Droit de vote des étrangers: autopsie de la plus célèbre promesse manquée de la gauche
Promesse phare de François Mitterrand en 1981, le droit de vote des étrangers aux élections locales a longtemps servi de produit d'appel électoral. Radiographie d'un reniement stratégique, de la séduction des mouvements sociaux aux années 1990 face à la montée de l'extrême droite.
Résumé
Origine de la promesse
En 1972, le Parti socialiste (PS) intègre dans son programme Changer la vie la promesse d’accorder le droit de vote aux étrangers aux élections locales.
Cette idée émerge dans un contexte où l’immigration en France devient plus sédentaire, avec des travailleurs étrangers s’installant durablement.

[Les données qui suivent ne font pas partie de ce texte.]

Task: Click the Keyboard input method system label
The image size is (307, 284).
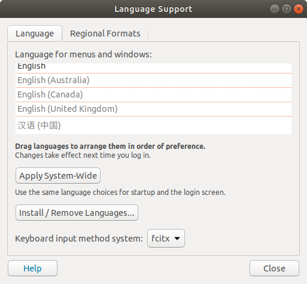Action: tap(79, 239)

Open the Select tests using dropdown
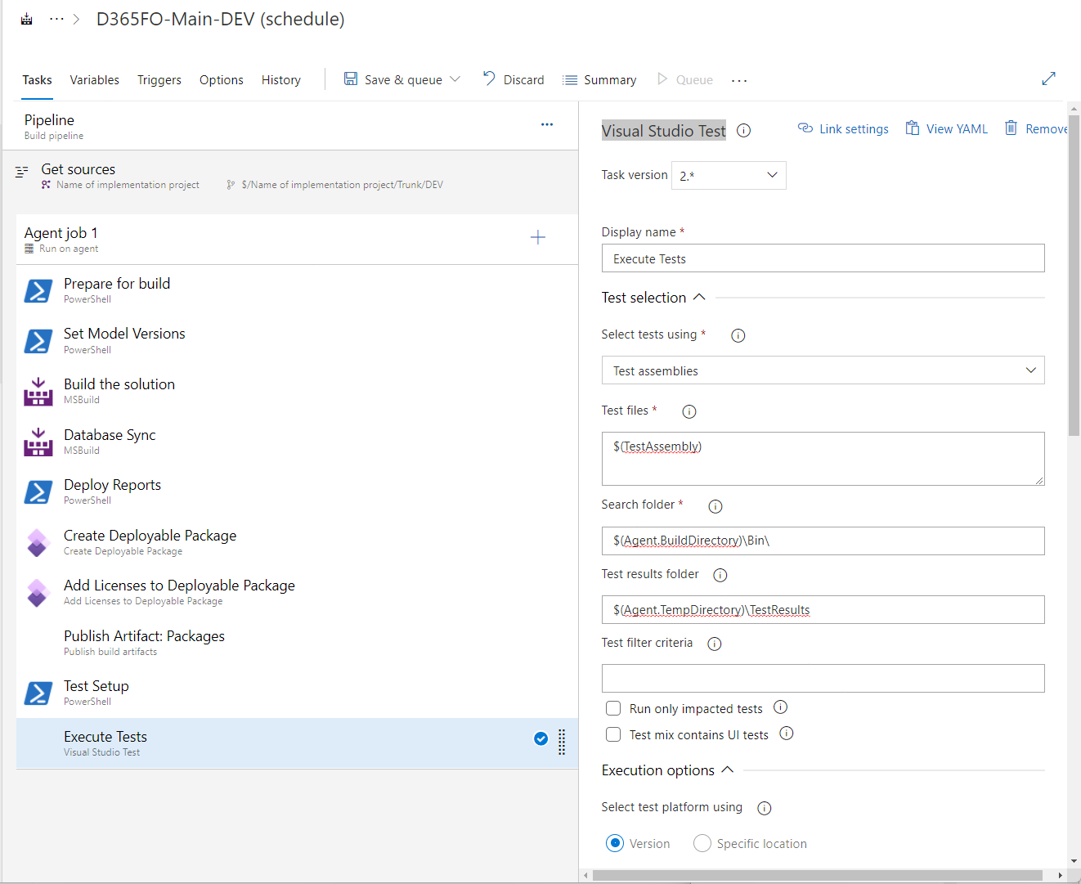tap(823, 370)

Le PS, alors en quête de nouveaux relais électoraux, s’appuie sur les revendications portées par des associations comme la Fédération des associations de soutien aux travailleurs immigrés (Fasti) ou la Ligue des droits de l’homme (LDH), ainsi que par des syndicats comme la CFDT.
Ces acteurs défendent une approche culturelle de l’immigration, au-delà des seules questions économiques.
La promesse est aussi un moyen pour le PS de se différencier de son partenaire communiste, le Parti communiste français (PCF), qui privilégie alors des droits d’expression et d’organisation plutôt que le vote.